» Direction
Tally the lines below that contain the string "Петля", treating uppercase and lowercase as different, and give only the number.

-- Source data start --

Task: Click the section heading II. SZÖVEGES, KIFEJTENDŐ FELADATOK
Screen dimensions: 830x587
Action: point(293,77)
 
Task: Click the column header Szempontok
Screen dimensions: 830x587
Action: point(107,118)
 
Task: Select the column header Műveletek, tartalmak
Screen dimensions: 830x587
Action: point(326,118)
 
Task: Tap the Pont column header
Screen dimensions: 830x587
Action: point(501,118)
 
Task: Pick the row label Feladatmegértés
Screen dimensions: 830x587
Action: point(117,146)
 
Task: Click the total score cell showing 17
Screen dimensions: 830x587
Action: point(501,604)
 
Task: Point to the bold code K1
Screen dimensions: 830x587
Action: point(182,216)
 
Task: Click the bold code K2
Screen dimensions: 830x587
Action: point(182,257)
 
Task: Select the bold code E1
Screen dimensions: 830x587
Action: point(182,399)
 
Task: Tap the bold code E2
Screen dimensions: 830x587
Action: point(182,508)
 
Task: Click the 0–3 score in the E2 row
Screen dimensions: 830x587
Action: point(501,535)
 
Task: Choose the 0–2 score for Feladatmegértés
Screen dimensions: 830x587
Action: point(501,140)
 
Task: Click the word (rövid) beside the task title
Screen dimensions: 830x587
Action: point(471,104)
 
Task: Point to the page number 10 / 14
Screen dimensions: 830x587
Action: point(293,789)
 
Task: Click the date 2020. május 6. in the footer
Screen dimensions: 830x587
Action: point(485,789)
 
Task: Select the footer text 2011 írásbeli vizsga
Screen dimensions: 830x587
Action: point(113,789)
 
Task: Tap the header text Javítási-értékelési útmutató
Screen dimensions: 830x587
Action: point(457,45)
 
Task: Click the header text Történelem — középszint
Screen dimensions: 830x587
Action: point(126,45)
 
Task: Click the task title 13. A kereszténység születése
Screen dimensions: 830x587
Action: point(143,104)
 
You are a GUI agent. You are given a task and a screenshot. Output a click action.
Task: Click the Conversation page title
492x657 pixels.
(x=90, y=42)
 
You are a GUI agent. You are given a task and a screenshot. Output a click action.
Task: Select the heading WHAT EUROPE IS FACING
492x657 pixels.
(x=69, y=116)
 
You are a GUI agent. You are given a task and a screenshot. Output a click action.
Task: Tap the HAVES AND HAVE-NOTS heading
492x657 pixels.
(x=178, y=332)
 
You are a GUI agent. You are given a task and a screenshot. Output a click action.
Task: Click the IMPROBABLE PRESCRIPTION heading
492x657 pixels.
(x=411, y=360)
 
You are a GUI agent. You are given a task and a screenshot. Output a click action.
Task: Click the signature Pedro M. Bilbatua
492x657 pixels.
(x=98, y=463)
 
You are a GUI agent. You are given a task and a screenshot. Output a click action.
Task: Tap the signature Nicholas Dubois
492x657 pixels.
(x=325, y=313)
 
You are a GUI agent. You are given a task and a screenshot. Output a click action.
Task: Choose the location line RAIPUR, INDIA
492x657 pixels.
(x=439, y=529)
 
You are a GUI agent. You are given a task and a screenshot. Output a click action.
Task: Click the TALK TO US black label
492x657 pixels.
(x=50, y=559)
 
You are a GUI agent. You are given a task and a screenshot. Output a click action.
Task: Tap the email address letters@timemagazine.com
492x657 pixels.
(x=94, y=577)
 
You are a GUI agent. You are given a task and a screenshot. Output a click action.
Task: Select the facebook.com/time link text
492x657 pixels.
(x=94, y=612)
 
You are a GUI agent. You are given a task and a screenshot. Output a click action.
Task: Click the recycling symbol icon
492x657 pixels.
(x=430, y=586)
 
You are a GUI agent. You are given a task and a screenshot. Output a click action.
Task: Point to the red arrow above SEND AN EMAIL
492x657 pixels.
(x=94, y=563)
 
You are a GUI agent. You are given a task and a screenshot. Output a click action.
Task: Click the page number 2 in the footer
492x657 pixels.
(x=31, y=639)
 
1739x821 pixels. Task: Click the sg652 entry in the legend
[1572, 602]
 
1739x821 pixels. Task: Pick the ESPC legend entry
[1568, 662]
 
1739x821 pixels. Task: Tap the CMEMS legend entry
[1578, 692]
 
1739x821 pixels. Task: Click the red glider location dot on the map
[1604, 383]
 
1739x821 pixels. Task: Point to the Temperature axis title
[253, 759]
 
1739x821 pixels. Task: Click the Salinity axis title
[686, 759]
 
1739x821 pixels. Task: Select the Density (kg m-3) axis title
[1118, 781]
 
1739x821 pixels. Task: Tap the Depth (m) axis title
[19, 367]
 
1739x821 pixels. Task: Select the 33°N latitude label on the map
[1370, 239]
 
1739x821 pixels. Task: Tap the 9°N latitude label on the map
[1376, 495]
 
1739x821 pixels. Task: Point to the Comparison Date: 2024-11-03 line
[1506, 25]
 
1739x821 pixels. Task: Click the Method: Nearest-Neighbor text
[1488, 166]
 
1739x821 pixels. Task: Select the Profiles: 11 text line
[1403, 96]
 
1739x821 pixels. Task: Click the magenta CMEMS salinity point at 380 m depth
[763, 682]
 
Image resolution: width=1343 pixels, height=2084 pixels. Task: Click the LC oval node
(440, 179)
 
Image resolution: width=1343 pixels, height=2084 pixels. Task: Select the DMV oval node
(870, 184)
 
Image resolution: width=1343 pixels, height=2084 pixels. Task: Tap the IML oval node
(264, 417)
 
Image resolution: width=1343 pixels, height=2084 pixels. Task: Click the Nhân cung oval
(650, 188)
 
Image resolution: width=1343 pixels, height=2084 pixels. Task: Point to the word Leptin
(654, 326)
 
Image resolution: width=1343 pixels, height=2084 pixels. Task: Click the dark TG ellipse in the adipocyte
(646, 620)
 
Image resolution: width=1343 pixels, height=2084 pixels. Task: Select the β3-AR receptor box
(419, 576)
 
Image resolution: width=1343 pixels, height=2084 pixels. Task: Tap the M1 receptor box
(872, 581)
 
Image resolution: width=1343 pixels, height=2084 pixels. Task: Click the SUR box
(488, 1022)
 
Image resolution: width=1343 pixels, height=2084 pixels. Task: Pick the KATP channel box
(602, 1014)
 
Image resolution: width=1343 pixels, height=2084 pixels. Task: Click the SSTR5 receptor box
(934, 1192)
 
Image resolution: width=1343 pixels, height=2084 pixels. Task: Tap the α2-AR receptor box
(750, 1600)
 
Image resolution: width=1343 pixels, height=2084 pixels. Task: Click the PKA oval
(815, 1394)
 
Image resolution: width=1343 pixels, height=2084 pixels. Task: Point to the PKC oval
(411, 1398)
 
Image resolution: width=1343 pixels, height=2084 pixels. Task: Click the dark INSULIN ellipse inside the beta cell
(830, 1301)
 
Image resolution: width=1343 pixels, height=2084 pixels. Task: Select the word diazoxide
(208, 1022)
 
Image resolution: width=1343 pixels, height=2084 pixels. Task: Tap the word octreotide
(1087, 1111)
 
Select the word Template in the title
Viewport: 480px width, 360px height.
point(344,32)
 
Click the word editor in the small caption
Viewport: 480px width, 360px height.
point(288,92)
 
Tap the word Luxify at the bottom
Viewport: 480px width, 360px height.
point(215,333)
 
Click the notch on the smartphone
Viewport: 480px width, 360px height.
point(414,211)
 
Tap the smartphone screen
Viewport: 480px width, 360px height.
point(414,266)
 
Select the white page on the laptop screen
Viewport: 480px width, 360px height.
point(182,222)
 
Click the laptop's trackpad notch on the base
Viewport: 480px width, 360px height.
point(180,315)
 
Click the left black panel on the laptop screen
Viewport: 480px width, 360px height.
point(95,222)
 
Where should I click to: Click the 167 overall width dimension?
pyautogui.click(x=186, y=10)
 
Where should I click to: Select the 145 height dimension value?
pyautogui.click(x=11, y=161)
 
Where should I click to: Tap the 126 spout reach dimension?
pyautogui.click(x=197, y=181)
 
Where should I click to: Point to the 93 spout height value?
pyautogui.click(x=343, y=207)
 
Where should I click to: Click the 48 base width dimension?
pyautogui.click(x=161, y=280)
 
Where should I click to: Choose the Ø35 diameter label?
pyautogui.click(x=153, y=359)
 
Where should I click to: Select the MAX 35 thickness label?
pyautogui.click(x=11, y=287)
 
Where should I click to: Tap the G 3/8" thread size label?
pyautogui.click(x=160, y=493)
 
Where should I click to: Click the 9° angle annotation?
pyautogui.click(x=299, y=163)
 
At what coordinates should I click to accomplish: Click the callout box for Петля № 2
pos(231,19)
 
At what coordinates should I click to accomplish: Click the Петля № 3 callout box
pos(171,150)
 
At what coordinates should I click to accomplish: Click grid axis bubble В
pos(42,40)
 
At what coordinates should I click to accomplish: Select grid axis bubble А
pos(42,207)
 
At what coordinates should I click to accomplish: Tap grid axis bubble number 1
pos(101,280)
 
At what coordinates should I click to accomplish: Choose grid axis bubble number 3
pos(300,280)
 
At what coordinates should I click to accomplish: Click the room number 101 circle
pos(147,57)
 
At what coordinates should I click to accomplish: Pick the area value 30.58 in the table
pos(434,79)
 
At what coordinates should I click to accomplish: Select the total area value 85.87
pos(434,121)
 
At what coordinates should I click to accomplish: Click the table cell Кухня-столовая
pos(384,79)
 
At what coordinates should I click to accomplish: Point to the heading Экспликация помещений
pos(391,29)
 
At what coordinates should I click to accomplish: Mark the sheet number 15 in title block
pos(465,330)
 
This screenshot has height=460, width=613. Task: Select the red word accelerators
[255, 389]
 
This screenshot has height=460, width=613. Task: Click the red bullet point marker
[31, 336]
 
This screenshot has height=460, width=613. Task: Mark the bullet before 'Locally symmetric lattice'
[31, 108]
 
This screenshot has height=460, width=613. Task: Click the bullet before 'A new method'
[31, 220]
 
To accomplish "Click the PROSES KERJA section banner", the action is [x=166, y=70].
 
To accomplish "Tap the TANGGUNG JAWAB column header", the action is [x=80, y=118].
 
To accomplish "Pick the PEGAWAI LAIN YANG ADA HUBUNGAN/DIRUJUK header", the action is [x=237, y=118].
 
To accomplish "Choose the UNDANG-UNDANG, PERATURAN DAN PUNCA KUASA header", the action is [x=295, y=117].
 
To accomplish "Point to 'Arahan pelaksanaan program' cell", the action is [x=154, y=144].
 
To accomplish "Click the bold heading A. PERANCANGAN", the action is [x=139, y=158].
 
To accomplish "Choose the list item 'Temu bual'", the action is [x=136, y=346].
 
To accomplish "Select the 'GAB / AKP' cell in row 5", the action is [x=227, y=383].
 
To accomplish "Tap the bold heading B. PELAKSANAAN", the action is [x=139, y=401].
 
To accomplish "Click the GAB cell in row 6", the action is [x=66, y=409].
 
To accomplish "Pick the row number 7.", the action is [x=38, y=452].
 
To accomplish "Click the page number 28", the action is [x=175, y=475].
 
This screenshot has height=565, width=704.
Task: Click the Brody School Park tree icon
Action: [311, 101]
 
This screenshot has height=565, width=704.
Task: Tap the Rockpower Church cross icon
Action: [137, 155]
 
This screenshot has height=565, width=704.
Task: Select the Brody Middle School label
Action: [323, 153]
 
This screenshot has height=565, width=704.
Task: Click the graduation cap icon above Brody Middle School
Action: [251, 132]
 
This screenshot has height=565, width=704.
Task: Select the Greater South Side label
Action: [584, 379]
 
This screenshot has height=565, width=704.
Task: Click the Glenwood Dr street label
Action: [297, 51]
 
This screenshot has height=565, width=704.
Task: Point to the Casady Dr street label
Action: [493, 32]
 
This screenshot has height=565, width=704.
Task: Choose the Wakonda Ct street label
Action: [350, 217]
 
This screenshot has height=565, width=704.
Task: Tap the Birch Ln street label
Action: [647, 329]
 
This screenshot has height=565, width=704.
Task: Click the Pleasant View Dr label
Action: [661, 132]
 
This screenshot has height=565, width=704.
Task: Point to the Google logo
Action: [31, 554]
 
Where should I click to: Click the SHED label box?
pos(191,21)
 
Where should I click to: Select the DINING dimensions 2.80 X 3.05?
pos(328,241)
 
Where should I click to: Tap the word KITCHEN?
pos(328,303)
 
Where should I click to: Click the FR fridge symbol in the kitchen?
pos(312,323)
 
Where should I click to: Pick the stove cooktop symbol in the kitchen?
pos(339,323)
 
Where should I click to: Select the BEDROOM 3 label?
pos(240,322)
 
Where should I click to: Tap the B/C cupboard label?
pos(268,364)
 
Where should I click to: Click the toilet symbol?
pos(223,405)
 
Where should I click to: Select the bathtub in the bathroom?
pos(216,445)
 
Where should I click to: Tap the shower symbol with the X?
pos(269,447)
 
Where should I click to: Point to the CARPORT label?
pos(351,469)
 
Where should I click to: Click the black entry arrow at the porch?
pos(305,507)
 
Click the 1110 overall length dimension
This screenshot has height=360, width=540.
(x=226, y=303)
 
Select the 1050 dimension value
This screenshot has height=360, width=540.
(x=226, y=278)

-- Source data end --

» Finished task
2